> **Work request**
Reproduce all the lines below exactly and omit the images.

(Collected data entries)
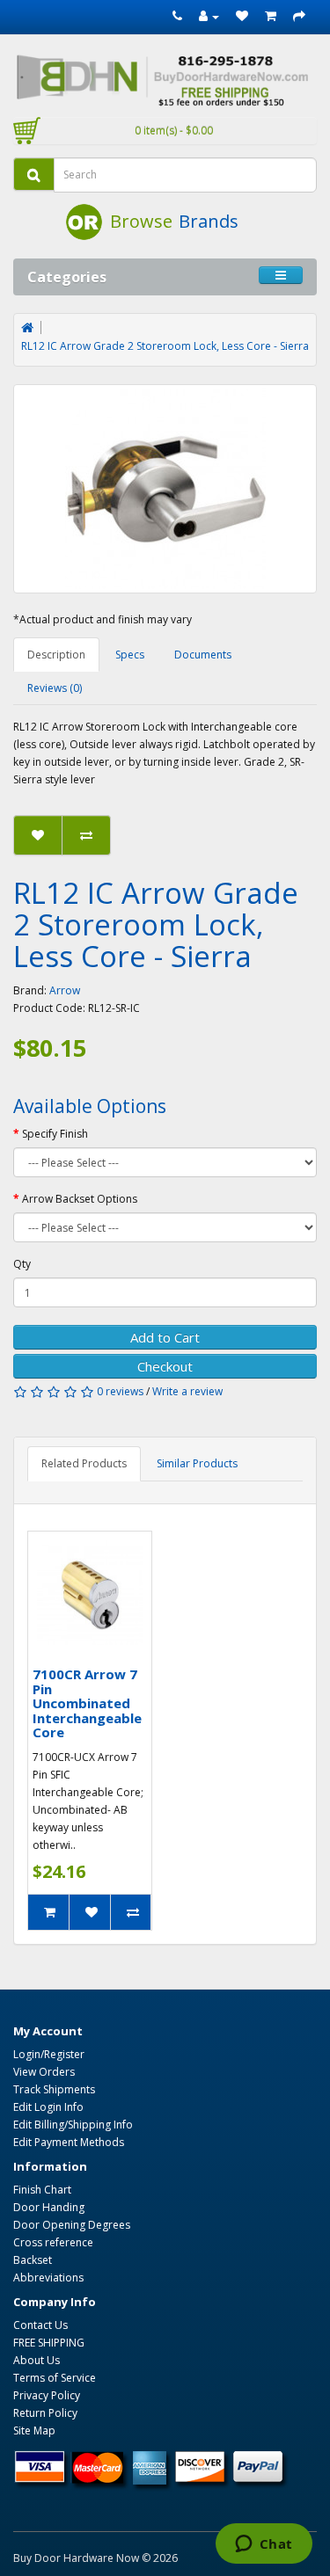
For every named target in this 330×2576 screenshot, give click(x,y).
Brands (208, 221)
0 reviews (120, 1391)
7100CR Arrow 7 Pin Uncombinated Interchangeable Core (87, 1703)
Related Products (84, 1463)
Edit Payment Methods (68, 2142)
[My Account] (209, 16)
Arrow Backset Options (79, 1198)
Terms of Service (54, 2377)
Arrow (64, 990)
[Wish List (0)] (242, 16)
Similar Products (197, 1463)
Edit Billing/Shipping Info (73, 2124)
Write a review (187, 1391)
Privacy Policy (46, 2395)
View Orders (44, 2071)
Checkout (165, 1366)
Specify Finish (55, 1133)
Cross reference (53, 2242)
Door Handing (48, 2207)
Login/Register (48, 2054)
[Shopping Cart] (270, 16)
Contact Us (40, 2325)
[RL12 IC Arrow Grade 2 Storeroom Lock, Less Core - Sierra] (165, 488)
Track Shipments (54, 2089)
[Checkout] (299, 16)
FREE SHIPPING (48, 2342)
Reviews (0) (54, 687)
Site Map (34, 2430)
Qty (22, 1263)
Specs (129, 654)
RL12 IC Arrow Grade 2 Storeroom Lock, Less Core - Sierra (165, 345)
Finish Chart (42, 2189)
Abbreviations (48, 2277)
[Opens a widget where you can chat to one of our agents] (263, 2545)
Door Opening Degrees (71, 2224)
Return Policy (45, 2412)
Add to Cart (165, 1337)
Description (56, 654)
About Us (36, 2360)
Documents (202, 654)
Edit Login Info (48, 2106)
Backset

> **Your solution**
For every named target in this 330×2576 screenshot, give click(x,y).
Brands (208, 221)
0 reviews (120, 1391)
7100CR Arrow 7 Pin Uncombinated Interchangeable Core (87, 1703)
Related Products (84, 1463)
Edit Payment Methods (68, 2142)
[My Account] (209, 16)
Arrow Backset Options (79, 1198)
Terms of Service (54, 2377)
Arrow (64, 990)
[Wish List (0)] (242, 16)
Similar Products (197, 1463)
Edit Billing/Shipping Info (73, 2124)
Write a review (187, 1391)
Privacy Policy (46, 2395)
View Orders (44, 2071)
Checkout (165, 1366)
Specify Finish (55, 1133)
Cross reference (53, 2242)
Door Handing (48, 2207)
Login/Register (48, 2054)
[Shopping Cart] (270, 16)
Contact Us (40, 2325)
[RL12 IC Arrow Grade 2 Storeroom Lock, Less Core - Sierra] (165, 488)
Track Shipments (54, 2089)
[Checkout] (299, 16)
FREE SHIPPING (48, 2342)
Reviews (0) (54, 687)
Site Map (34, 2430)
Qty (22, 1263)
Specs (129, 654)
RL12 IC Arrow Grade 2 Storeroom Lock, Less Core - Sierra (165, 345)
Finish Chart (42, 2189)
Abbreviations (48, 2277)
[Opens a widget where you can chat to one of our agents] (263, 2545)
Door Opening Degrees (71, 2224)
Return Policy (45, 2412)
Add to Cart (165, 1337)
Description (56, 654)
About Us (36, 2360)
Documents (202, 654)
Edit Login Info (48, 2106)
Backset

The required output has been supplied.